--- Data under study ---
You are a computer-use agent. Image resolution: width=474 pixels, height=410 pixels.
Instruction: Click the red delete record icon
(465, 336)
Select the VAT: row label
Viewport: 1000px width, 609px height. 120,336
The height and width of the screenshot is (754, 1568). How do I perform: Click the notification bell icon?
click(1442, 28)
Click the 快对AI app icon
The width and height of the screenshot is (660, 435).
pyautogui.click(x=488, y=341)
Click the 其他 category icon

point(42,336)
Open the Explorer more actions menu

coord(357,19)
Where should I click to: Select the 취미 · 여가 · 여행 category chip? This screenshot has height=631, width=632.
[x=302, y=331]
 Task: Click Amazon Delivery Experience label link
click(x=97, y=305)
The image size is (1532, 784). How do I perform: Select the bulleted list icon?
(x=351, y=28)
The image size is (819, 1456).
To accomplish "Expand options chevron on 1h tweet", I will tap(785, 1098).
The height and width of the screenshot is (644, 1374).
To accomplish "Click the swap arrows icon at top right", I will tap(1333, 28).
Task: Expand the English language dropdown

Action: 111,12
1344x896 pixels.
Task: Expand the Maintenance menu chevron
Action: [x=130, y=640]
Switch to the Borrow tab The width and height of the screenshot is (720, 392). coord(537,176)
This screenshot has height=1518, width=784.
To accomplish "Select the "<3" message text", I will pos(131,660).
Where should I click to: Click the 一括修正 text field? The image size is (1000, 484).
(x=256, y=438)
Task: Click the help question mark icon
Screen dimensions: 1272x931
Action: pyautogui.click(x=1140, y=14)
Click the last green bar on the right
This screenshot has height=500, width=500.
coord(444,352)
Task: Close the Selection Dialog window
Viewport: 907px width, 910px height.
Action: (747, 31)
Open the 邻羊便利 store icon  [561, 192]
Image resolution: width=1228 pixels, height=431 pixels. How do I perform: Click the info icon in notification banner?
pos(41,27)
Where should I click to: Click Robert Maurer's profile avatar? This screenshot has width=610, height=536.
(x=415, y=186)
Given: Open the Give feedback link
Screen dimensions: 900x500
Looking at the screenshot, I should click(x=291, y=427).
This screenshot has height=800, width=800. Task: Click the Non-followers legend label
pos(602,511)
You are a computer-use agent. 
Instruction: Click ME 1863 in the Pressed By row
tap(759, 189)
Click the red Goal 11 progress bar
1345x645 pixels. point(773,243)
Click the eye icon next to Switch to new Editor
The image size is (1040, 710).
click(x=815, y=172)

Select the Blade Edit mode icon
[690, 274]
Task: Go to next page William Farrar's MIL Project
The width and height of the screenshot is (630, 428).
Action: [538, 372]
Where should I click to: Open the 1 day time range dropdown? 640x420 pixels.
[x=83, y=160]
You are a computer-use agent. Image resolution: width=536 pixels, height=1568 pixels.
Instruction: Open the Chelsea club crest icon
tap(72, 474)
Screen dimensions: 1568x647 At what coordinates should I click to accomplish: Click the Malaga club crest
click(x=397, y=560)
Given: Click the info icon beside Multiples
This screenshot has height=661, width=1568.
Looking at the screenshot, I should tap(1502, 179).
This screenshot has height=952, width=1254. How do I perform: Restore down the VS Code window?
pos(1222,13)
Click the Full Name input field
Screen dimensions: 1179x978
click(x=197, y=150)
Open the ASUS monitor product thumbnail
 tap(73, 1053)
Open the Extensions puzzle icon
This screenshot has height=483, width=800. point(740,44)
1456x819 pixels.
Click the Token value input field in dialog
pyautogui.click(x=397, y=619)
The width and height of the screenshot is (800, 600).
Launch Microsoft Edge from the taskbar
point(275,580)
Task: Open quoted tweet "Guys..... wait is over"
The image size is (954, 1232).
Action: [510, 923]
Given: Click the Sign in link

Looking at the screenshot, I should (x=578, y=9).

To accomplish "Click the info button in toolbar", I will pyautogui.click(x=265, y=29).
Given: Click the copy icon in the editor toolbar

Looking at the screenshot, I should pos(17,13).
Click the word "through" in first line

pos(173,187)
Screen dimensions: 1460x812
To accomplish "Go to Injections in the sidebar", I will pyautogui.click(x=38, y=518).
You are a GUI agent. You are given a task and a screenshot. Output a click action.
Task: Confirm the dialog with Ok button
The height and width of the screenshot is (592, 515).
---
## [Requirement]
Please return every line of the records above that contains the word "agent".

## [Answer to this task]
You are a computer-use agent. Image resolution: width=474 pixels, height=410 pixels.
You are a computer-use agent. 
You are a computer-use agent. Image resolution: width=536 pixels, height=1568 pixels.
You are a GUI agent. You are given a task and a screenshot. Output a click action.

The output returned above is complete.